- _SOURCE PASSAGE_
****************

Dissertation Spotlight | Rebecca Falcasantos

by Rebecca Falcasantos in Articles


Constantine the Great presents the city (Constantinople) and Justinian the Great presents Hagia Sophia to the Virgin, mosaic

Constantine the Great presents the city (Constantinople) and Justinian the Great presents Hagia Sophia to the Virgin, mosaic

Constantine the Great presents the city (Constantinople) and Justinian the Great presents Hagia Sophia to the Virgin, mosaic

Constantine the Great presents the city (Constantinople) and Justinian the Great presents Hagia Sophia to the Virgin, mosaic

Falcasantos, Rebecca. “A Land Cleansed of Heretics”: Cult Practice and Contestation in the Christianization of Late Antique Constantinople. Ph.D. dissertation, Brown University, 2015.

****************

- _DATASET_
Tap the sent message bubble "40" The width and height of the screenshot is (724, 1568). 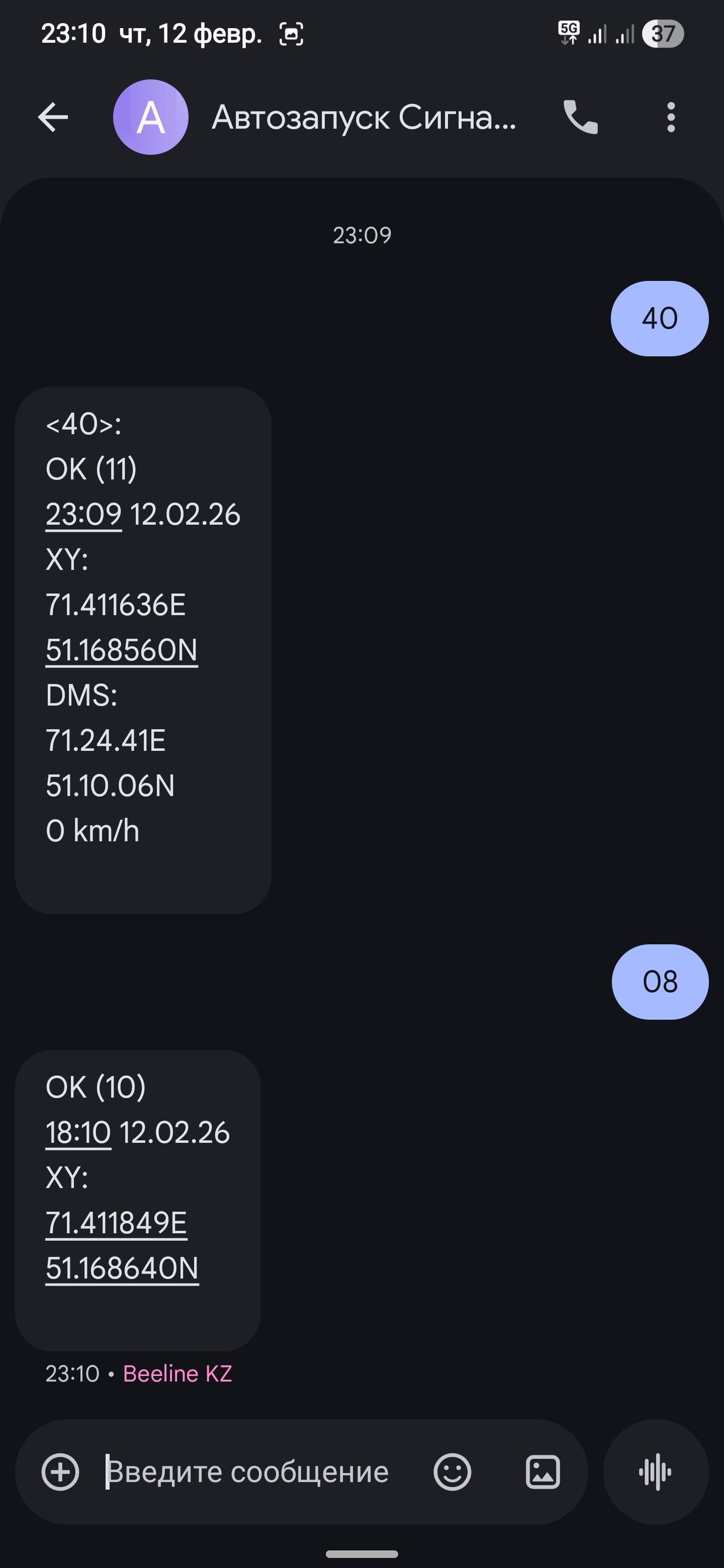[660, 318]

****************

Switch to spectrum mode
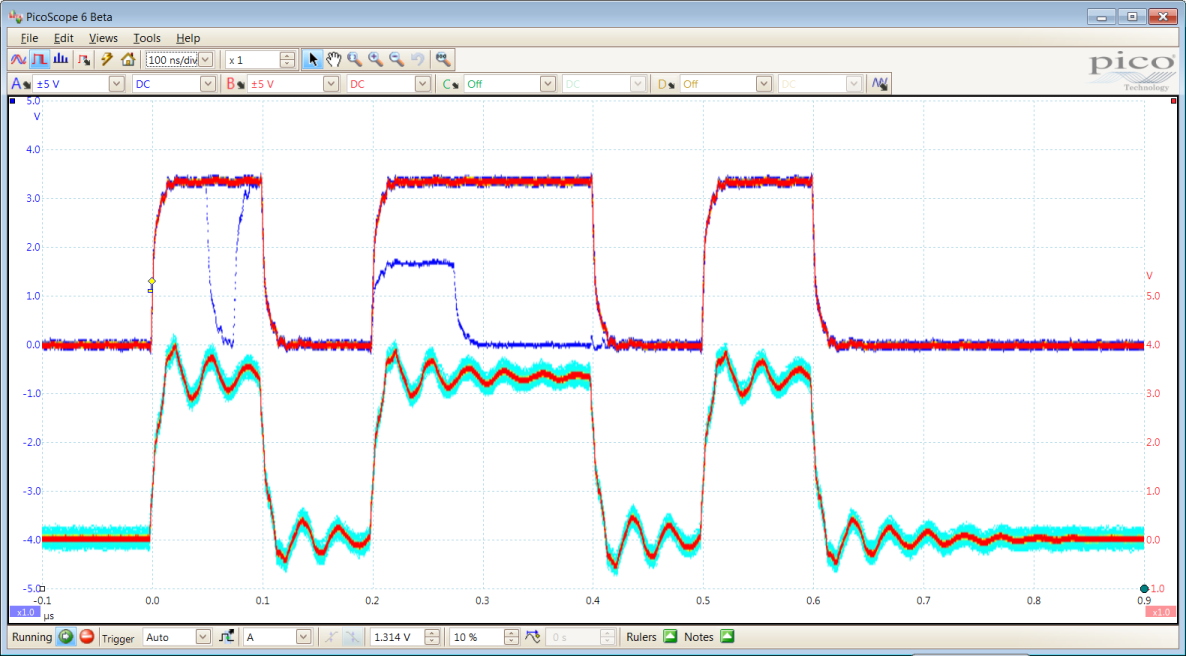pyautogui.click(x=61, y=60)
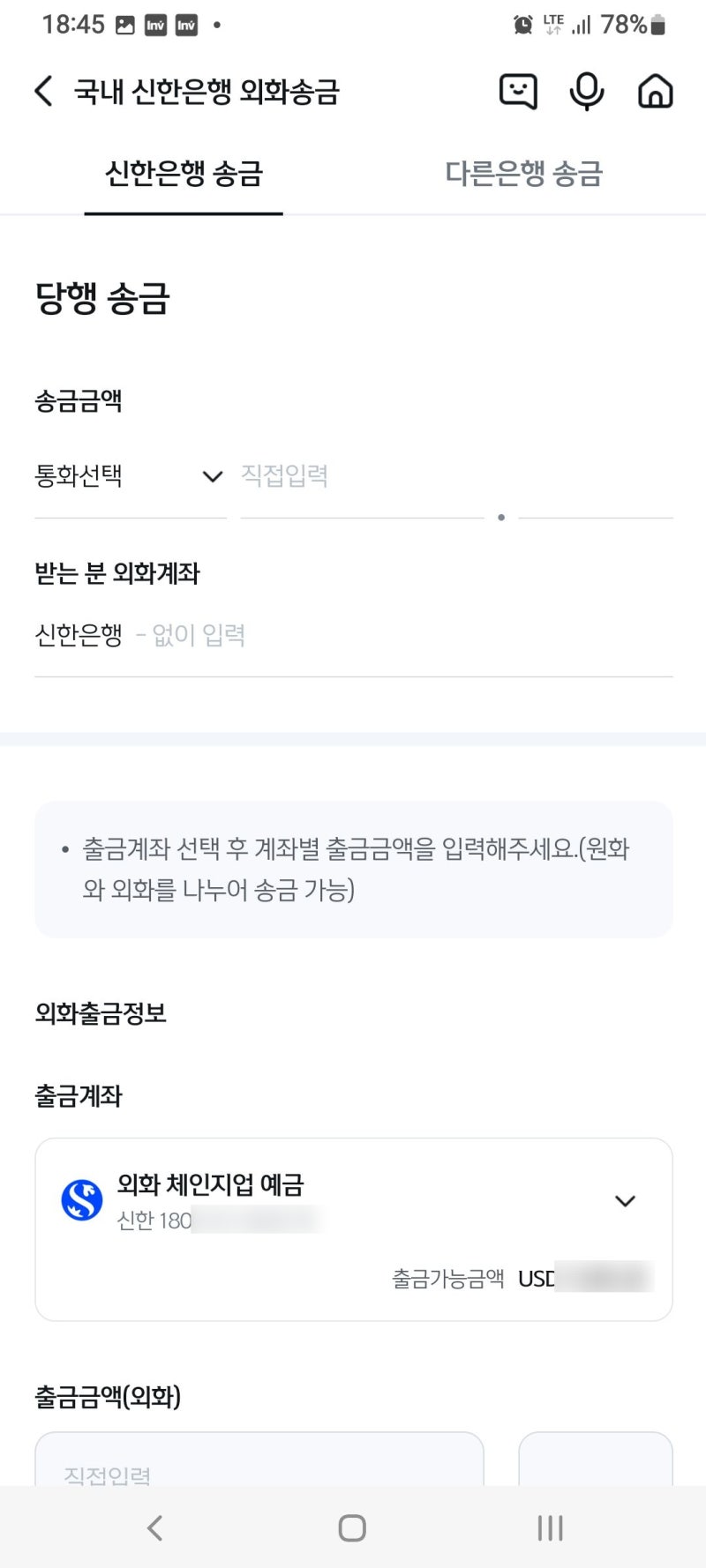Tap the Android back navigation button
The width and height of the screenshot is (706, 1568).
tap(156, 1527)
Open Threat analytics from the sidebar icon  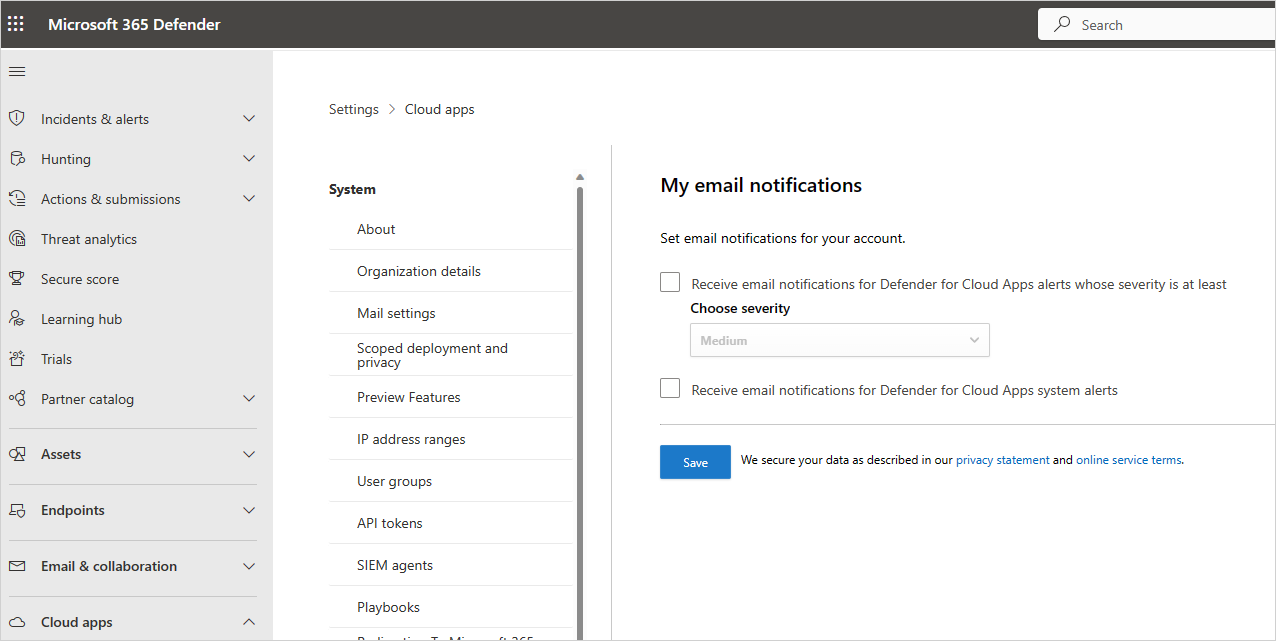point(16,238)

****************

- _PROBLEM_
Reproduce the Dissertation Spotlight text above word for word, in full.

- _FINAL RESULT_
Dissertation Spotlight | Rebecca Falcasantos

by Rebecca Falcasantos in Articles


Constantine the Great presents the city (Constantinople) and Justinian the Great presents Hagia Sophia to the Virgin, mosaic

Constantine the Great presents the city (Constantinople) and Justinian the Great presents Hagia Sophia to the Virgin, mosaic

Constantine the Great presents the city (Constantinople) and Justinian the Great presents Hagia Sophia to the Virgin, mosaic

Constantine the Great presents the city (Constantinople) and Justinian the Great presents Hagia Sophia to the Virgin, mosaic

Falcasantos, Rebecca. “A Land Cleansed of Heretics”: Cult Practice and Contestation in the Christianization of Late Antique Constantinople. Ph.D. dissertation, Brown University, 2015.